=== Text provided ===
Lectionary Readings (Revised Common Lectionary, Year A)

 

Isaiah 45:1-7
Psalm 96:1-9, (10-13)
1 Thessalonians 1:1-10
Matthew 22:15-22

As I write this essay, the United States is twenty-five days out from an election that feels existential.  Regardless of where we stand politically, it feels like everything we care about is on the ballot.  As a nation, we are divided, anguished, bruised, and broken.  Some of us have lost our ability to extend grace or generosity to people whose views differ from ours.  Some of us have become so jaded, hardened, and cynical, we can't afford to feel what churns beneath our numbness.  

Personally, I write this week as a woman who finds President Trump’s misogyny inexcusable, as a person of color who is terrified by his racist beliefs and policies, as a parent who cannot stomach the indecency and dishonesty he exposes my children to on a daily basis, and as a daughter of immigrants who feels as if America is slowly but surely withdrawing its welcome from people who look like me.

But I also write in the full awareness that I have Christian friends, family members, and readers who hold radically different political views than I do — and to whom I owe every bit of love, respect, and faithfulness I can muster, apart from politics. So I’m struggling to find a way forward, struggling to do what Jesus asks of me in this week’s Gospel lesson: “Give to the emperor the things that are the emperor’s, and to God the things that are God’s.”

=== Challenge 1 ===
According to the lectionary essay, how many days remain until the United States election at the time of writing?

=== Data supplied ===
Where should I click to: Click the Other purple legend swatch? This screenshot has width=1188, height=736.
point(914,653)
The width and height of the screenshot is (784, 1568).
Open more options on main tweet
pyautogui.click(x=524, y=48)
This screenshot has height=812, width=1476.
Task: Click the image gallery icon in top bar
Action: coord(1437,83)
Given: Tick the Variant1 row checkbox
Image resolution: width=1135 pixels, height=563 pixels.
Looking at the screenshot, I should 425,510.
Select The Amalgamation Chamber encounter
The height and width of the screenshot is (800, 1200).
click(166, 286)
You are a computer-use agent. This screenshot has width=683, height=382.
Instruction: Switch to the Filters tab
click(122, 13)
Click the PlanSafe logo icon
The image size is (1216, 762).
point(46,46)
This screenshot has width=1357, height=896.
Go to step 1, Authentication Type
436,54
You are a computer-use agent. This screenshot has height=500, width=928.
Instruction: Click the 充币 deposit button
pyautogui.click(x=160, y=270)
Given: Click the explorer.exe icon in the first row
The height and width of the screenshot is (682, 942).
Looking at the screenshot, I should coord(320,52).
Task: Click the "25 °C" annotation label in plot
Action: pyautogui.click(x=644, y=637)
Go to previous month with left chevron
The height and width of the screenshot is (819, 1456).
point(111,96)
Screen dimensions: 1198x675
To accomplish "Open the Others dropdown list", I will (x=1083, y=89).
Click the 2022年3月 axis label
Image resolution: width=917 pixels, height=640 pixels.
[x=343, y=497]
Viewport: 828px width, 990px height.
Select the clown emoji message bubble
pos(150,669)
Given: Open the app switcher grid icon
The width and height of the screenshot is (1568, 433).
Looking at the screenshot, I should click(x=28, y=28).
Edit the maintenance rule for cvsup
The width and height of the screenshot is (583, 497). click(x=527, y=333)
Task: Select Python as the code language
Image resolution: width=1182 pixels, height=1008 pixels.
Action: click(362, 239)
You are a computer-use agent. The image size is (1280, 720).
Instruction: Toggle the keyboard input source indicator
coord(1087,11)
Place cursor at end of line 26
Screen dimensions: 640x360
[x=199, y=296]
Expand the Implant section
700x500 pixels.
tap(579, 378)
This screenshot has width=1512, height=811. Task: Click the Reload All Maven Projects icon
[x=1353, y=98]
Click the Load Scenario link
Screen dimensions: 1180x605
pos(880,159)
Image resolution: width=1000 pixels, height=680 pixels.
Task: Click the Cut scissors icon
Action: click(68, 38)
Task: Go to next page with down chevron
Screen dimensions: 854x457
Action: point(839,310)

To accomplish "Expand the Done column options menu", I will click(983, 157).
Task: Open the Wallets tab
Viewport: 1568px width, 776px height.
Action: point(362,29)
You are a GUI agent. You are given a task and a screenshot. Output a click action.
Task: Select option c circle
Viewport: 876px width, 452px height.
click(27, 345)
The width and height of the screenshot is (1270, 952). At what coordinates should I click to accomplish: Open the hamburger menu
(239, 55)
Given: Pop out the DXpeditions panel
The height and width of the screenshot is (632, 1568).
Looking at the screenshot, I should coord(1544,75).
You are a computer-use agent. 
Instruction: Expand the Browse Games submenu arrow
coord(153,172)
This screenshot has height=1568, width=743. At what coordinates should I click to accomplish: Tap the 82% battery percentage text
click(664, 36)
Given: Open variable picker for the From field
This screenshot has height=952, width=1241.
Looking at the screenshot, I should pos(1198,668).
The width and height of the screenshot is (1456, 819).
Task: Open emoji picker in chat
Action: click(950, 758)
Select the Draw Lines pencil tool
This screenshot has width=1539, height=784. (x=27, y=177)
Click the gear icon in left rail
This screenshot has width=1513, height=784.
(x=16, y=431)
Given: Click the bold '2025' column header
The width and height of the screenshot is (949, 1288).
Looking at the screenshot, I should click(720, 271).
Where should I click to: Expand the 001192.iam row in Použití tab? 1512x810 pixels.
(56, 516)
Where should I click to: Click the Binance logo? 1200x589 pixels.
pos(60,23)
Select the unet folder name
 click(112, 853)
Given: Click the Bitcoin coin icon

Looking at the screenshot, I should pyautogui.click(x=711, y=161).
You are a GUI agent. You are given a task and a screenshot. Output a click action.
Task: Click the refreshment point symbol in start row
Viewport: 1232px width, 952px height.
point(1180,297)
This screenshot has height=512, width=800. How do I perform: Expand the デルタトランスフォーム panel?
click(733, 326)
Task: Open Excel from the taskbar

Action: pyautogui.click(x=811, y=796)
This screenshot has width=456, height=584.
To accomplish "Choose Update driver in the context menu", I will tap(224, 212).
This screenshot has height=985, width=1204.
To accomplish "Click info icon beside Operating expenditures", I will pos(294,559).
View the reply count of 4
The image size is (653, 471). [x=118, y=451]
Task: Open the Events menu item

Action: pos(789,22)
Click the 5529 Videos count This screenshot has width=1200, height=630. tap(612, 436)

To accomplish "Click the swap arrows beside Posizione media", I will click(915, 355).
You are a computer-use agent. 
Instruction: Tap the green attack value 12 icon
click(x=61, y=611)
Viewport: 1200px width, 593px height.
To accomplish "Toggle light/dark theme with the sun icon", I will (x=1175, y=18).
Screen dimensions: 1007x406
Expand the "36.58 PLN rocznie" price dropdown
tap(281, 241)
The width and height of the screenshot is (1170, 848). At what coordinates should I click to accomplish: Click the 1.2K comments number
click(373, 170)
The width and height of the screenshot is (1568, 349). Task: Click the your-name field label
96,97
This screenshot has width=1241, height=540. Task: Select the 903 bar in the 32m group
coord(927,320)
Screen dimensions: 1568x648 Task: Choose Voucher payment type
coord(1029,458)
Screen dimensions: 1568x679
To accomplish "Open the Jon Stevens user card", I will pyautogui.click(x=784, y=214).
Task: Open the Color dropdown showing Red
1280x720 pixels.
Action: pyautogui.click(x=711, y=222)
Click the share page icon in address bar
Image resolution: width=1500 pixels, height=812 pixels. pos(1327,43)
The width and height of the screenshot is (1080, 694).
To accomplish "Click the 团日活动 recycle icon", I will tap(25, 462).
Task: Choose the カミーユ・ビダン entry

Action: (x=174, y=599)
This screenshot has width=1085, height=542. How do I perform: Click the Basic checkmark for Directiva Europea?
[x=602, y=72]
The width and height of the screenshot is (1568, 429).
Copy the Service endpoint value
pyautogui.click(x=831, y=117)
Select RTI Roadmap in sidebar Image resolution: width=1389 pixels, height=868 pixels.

=== Challenge 2 ===
Reproduce the part of the records that opens with the line containing "will click(915, 355)." and closes with the line containing "click(x=61, y=611)", both included, requests and all. Multiply every coordinate in the answers by 1.95 and round to whole numbers, with halves rounded up.

=== Written reply 1 ===
Twenty-five days.

=== Written reply 2 ===
To accomplish "Click the swap arrows beside Posizione media", I will click(1784, 692).
You are a computer-use agent. 
Instruction: Tap the green attack value 12 icon
click(x=119, y=1191)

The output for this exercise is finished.